-- Objective --
Put the listing below into a Markdown table with two columns, Row and Line. Number each line and omit any blank lines.

---------- Records provided

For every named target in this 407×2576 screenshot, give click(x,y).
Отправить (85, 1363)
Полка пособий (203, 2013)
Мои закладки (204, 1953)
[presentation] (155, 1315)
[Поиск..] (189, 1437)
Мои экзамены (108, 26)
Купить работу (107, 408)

--------------------

-- Response to this task --
| Row | Line |
|---|---|
| 1 | For every named target in this 407×2576 screenshot, give click(x,y). |
| 2 | Отправить (85, 1363) |
| 3 | Полка пособий (203, 2013) |
| 4 | Мои закладки (204, 1953) |
| 5 | [presentation] (155, 1315) |
| 6 | [Поиск..] (189, 1437) |
| 7 | Мои экзамены (108, 26) |
| 8 | Купить работу (107, 408) |